Conosceremo entro un mese le ragioni della decisione, ma qualcosa già trapela. La Corte ha individuato una serie di rilievi sostanziali: aumento dei costi oltre il 50% del valore originario, senza una nuova gara; mancata conformità alle norme ambientali e sismiche; coperture economiche non sufficientemente garantite; dubbi sulle stime di traffico e sulla sostenibilità dell’opera; esclusione dell’Autorità dei trasporti dal processo di approvazione.

Il nodo principale, tuttavia, è di natura giuridica: la normativa UE sugli appalti impone di rifare la gara se il valore economico dell’opera aumenta oltre la metà rispetto a quello iniziale. Un principio che il governo, secondo i giudici contabili, avrebbe ignorato per mantenere in capo a Webuild il contratto originario. Webuild è il colosso delle costruzioni che, con l’allora Impregilo, aveva vinto il bando più di dieci anni fa. Il governo Meloni ha riattivato quel contratto senza bandire una nuova gara, giustificando la scelta con la “continuità” del progetto.

Ma il costo è passato dai circa 4,5 miliardi del 2011 agli oltre 13 miliardi attuali, superando abbondantemente il limite consentito. Per superare i rilievi ambientali, il governo ha dichiarato il Ponte opera strategica e di interesse pubblico preminente, arrivando a definirla perfino “opera militare” — una scelta che la Corte considera una forzatura giuridica e ambientale. Vediamo cosa può succedere ora. Intanto deve essere chiara una cosa: la bocciatura della Corte non blocca definitivamente il progetto.

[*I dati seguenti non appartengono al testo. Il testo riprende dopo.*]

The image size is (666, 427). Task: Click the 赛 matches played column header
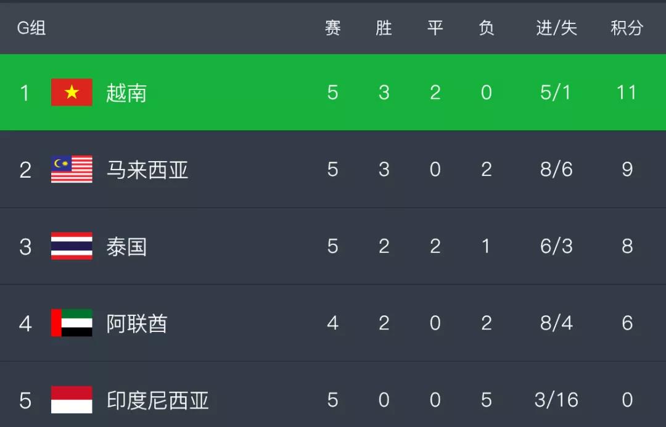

Il governo può approvare una nuova delibera in Consiglio dei Ministri, sostenendo che l’opera risponde a “interessi pubblici superiori”. In tal caso, la Corte può registrare l’atto con riserva, permettendo formalmente l’avvio dei lavori ma segnalando al Parlamento la propria contrarietà. Un passaggio che avrebbe conseguenze più politiche che giuridiche: l’esecutivo si assumerebbe la piena responsabilità della decisione. Intanto, come abbiamo già anticipato, la tabella di marcia annunciata da Salvini dovrà rallentare. L’apertura dei cantieri a novembre è ormai improbabile, in attesa che vengano depositate le motivazioni ufficiali della Corte e valutati i possibili correttivi.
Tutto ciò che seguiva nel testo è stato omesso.